Records:
★ ★ ★
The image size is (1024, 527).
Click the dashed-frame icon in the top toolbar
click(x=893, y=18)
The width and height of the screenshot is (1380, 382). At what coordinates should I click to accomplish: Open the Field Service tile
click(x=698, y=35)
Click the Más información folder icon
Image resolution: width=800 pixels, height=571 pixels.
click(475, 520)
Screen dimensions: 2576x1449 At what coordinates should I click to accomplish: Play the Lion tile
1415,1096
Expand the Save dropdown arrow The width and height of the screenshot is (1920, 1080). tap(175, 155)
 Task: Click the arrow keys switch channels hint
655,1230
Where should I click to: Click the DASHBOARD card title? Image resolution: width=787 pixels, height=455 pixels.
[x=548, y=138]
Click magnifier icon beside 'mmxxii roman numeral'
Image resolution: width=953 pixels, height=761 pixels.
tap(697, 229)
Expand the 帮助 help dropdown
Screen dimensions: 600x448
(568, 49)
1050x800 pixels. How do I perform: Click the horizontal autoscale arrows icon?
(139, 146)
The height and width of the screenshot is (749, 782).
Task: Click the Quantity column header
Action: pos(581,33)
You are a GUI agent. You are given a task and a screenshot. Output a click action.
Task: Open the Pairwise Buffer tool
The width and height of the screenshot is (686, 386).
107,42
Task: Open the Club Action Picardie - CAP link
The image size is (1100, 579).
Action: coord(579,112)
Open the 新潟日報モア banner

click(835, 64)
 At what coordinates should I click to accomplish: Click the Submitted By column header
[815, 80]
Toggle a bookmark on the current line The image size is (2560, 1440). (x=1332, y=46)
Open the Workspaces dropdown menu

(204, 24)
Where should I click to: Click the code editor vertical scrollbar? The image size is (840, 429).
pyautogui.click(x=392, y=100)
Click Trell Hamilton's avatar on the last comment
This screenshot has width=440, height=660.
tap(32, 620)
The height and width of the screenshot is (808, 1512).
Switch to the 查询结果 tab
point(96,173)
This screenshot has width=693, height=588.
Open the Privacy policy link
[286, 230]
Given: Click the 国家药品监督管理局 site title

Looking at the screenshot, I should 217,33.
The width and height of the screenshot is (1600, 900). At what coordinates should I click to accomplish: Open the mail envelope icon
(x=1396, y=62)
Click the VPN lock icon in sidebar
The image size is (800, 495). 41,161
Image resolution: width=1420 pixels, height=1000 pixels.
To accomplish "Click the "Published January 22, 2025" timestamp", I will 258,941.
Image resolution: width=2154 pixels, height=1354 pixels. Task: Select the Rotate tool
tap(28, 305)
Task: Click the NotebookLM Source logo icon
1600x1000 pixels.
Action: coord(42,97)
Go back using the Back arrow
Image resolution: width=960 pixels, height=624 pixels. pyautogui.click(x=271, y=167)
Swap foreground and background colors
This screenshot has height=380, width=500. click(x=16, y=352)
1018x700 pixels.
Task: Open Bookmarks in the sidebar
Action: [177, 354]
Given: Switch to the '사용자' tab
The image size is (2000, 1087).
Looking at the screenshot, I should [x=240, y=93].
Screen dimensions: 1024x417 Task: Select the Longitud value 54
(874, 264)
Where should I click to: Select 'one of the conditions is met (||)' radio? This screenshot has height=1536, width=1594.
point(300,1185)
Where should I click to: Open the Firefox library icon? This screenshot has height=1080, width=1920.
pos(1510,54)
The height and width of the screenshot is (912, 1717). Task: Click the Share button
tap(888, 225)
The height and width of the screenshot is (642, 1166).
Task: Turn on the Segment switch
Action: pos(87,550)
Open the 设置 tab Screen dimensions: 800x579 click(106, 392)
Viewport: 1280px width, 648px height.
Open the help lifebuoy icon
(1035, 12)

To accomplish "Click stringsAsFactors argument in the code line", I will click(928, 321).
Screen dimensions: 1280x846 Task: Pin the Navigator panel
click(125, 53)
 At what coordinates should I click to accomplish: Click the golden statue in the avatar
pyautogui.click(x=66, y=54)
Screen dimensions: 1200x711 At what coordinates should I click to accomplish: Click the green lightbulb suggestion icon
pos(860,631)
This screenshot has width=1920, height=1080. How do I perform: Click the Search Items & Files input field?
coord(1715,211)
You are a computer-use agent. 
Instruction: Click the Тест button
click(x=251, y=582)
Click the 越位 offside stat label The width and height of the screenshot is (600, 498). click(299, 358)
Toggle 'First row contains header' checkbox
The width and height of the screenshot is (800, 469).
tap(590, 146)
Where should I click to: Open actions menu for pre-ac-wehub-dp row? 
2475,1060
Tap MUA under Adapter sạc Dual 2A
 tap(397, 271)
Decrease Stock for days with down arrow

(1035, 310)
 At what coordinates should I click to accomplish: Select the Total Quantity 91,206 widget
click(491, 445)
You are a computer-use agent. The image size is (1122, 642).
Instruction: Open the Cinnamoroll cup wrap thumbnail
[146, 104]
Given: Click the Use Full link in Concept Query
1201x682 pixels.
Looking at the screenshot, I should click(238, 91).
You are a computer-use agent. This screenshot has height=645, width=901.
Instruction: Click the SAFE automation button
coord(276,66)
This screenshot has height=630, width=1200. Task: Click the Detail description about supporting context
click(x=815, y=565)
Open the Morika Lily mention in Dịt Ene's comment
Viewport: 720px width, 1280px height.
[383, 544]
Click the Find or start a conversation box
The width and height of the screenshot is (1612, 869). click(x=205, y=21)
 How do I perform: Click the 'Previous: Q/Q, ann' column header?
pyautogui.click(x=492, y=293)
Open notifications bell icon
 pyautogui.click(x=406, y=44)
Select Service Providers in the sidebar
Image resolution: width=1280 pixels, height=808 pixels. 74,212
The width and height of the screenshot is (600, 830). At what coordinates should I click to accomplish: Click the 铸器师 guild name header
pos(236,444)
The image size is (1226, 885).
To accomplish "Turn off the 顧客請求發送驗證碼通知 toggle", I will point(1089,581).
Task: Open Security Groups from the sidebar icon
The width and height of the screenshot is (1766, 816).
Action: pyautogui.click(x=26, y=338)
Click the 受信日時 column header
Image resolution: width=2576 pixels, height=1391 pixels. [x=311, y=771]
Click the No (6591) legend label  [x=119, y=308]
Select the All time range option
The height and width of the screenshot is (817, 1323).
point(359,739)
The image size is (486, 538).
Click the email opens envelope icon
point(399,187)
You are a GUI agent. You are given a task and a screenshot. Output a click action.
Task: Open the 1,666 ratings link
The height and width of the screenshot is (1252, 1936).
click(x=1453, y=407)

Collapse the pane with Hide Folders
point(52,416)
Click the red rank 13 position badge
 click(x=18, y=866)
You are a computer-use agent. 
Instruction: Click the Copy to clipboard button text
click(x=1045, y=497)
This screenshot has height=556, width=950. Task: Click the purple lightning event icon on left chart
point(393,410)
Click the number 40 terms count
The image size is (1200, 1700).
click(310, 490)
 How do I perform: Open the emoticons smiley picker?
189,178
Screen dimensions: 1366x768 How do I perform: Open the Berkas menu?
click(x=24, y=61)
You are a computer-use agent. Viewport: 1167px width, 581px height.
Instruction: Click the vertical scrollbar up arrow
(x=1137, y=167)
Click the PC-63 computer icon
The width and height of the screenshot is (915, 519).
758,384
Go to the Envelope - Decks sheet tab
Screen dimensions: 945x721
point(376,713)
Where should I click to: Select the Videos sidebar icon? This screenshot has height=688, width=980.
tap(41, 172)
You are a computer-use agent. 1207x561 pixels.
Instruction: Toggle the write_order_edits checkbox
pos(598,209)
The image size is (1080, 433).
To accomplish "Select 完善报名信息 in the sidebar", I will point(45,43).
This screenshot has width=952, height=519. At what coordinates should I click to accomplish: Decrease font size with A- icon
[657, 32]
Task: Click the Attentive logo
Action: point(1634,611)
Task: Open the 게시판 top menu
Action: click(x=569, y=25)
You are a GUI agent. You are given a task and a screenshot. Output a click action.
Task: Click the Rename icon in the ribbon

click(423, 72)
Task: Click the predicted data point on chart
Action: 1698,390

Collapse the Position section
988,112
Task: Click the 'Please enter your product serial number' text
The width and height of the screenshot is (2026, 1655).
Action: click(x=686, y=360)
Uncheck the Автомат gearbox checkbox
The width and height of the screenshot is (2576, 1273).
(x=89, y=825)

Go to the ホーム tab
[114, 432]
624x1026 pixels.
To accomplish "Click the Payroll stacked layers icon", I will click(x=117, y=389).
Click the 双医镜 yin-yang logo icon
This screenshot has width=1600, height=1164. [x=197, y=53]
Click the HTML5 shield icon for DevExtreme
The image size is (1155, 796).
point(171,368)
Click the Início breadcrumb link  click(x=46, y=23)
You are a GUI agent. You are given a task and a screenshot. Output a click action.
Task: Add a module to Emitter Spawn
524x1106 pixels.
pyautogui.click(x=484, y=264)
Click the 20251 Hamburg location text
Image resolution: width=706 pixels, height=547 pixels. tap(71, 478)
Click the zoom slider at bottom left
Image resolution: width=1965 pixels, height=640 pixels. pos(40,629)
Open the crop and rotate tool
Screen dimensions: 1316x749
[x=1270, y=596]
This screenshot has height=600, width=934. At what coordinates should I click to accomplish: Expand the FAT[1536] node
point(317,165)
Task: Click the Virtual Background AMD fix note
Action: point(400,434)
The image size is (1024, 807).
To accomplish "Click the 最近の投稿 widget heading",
★ ★ ★
## SET TASK
Reproduce the Records lines verbatim, from the line containing "This screenshot has height=556, width=950." through the line containing "click(x=24, y=61)".

## EXPECTED OUTPUT
This screenshot has height=556, width=950. Task: Click the purple lightning event icon on left chart
point(393,410)
Click the number 40 terms count
The image size is (1200, 1700).
click(310, 490)
 How do I perform: Open the emoticons smiley picker?
189,178
Screen dimensions: 1366x768 How do I perform: Open the Berkas menu?
click(x=24, y=61)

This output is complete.